--- WORK ORDER ---
If a line of the data below holds the string "will", copy it.

· · · ·

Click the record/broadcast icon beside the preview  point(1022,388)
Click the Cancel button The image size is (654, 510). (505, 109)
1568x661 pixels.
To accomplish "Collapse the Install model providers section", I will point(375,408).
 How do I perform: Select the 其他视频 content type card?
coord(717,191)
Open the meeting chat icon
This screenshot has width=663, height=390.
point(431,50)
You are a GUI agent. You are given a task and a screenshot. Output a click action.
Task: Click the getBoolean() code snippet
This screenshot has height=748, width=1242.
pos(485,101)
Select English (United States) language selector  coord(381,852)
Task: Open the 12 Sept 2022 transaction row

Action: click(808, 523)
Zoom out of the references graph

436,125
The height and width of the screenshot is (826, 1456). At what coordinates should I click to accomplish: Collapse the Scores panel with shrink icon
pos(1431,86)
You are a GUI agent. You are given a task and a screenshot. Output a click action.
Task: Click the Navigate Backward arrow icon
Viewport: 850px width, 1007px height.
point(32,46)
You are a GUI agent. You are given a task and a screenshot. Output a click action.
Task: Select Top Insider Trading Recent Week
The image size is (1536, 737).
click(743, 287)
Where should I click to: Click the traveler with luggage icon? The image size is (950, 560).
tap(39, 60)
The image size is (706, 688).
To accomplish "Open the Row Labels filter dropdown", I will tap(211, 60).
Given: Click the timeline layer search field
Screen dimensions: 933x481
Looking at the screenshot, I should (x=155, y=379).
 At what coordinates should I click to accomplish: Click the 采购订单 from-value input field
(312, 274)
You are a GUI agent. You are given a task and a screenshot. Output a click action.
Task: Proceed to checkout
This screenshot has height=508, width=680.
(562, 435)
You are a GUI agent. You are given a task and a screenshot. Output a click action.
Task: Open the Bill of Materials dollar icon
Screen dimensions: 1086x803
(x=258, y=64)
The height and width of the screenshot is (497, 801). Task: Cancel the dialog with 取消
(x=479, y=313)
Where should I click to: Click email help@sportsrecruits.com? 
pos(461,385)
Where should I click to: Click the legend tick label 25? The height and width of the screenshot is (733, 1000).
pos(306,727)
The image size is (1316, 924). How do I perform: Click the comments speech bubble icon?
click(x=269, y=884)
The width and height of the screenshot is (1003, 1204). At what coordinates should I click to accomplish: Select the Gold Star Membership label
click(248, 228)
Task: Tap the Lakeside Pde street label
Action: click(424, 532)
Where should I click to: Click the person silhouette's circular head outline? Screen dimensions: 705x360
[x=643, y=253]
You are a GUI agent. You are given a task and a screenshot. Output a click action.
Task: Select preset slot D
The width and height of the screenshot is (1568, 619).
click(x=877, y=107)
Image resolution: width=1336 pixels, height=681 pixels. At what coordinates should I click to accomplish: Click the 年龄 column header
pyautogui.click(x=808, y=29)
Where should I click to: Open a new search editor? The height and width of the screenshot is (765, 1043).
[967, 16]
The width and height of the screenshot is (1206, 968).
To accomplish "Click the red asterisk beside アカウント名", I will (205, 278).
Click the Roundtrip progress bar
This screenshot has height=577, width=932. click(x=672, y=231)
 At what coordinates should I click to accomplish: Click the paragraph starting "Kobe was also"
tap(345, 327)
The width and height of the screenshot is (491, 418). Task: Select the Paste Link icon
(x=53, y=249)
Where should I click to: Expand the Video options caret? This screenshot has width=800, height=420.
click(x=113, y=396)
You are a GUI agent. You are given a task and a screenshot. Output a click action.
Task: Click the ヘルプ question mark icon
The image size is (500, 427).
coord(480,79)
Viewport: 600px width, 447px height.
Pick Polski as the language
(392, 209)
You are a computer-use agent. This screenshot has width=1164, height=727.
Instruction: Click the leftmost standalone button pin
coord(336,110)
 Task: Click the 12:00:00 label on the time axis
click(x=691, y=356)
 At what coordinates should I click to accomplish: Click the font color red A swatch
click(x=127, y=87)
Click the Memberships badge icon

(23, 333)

· · · ·

--- EXERCISE RESULT ---
To accomplish "Collapse the Install model providers section", I will point(375,408).
To accomplish "Open the Row Labels filter dropdown", I will tap(211, 60).
To accomplish "Click the red asterisk beside アカウント名", I will (205, 278).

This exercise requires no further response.